*** Block opens ***

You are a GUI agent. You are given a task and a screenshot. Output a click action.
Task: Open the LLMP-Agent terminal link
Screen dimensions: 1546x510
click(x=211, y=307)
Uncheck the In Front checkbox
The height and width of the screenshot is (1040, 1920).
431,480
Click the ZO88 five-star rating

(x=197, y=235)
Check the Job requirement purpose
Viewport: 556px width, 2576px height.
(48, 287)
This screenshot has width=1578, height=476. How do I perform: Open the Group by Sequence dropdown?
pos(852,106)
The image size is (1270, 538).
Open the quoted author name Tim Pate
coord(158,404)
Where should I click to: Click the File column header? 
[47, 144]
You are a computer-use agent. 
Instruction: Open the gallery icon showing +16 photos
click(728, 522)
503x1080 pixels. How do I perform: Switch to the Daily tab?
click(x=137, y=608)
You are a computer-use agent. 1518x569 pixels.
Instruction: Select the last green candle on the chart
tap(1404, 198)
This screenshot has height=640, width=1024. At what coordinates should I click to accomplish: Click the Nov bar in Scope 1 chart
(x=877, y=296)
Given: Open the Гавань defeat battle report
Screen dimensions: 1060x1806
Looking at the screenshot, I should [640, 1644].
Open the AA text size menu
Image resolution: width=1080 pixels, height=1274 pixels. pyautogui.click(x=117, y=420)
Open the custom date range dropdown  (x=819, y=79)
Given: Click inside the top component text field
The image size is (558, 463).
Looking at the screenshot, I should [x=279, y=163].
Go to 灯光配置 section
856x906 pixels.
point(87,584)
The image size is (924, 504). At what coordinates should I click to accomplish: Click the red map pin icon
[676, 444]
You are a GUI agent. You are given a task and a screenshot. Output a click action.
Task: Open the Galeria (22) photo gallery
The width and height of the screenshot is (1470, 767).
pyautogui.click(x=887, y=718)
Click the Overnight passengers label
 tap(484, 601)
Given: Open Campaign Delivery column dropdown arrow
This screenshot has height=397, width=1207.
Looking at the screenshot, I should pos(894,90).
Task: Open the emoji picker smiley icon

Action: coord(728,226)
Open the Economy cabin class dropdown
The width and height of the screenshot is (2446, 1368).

*** Block closes ***

Required action: Each entry above is to be transcribed without alteration.

Your solution:
You are a GUI agent. You are given a task and a screenshot. Output a click action.
Task: Open the LLMP-Agent terminal link
Screen dimensions: 1546x510
click(x=211, y=307)
Uncheck the In Front checkbox
The height and width of the screenshot is (1040, 1920).
431,480
Click the ZO88 five-star rating

(x=197, y=235)
Check the Job requirement purpose
Viewport: 556px width, 2576px height.
(48, 287)
This screenshot has width=1578, height=476. How do I perform: Open the Group by Sequence dropdown?
pos(852,106)
The image size is (1270, 538).
Open the quoted author name Tim Pate
coord(158,404)
Where should I click to: Click the File column header? 
[47, 144]
You are a computer-use agent. 
Instruction: Open the gallery icon showing +16 photos
click(728, 522)
503x1080 pixels. How do I perform: Switch to the Daily tab?
click(x=137, y=608)
You are a computer-use agent. 1518x569 pixels.
Instruction: Select the last green candle on the chart
tap(1404, 198)
This screenshot has height=640, width=1024. At what coordinates should I click to accomplish: Click the Nov bar in Scope 1 chart
(x=877, y=296)
Given: Open the Гавань defeat battle report
Screen dimensions: 1060x1806
Looking at the screenshot, I should [640, 1644].
Open the AA text size menu
Image resolution: width=1080 pixels, height=1274 pixels. pyautogui.click(x=117, y=420)
Open the custom date range dropdown  (x=819, y=79)
Given: Click inside the top component text field
The image size is (558, 463).
Looking at the screenshot, I should [x=279, y=163].
Go to 灯光配置 section
856x906 pixels.
point(87,584)
The image size is (924, 504). At what coordinates should I click to accomplish: Click the red map pin icon
[676, 444]
You are a GUI agent. You are given a task and a screenshot. Output a click action.
Task: Open the Galeria (22) photo gallery
The width and height of the screenshot is (1470, 767).
pyautogui.click(x=887, y=718)
Click the Overnight passengers label
 tap(484, 601)
Given: Open Campaign Delivery column dropdown arrow
This screenshot has height=397, width=1207.
Looking at the screenshot, I should pos(894,90).
Task: Open the emoji picker smiley icon

Action: coord(728,226)
Open the Economy cabin class dropdown
The width and height of the screenshot is (2446, 1368).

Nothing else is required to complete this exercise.